■ **Short problem**
Please reproduce the lines below word for word.

■ **Information provided**
┄┄┄┄┄┄┄┄┄┄
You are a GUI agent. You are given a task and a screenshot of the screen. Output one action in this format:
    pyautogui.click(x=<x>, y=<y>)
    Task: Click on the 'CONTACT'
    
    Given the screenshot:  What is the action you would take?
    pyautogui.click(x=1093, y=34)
┄┄┄┄┄┄┄┄┄┄
■ **Result below**
You are a GUI agent. You are given a task and a screenshot of the screen. Output one action in this format:
    pyautogui.click(x=<x>, y=<y>)
    Task: Click on the 'CONTACT'
    
    Given the screenshot:  What is the action you would take?
    pyautogui.click(x=1093, y=34)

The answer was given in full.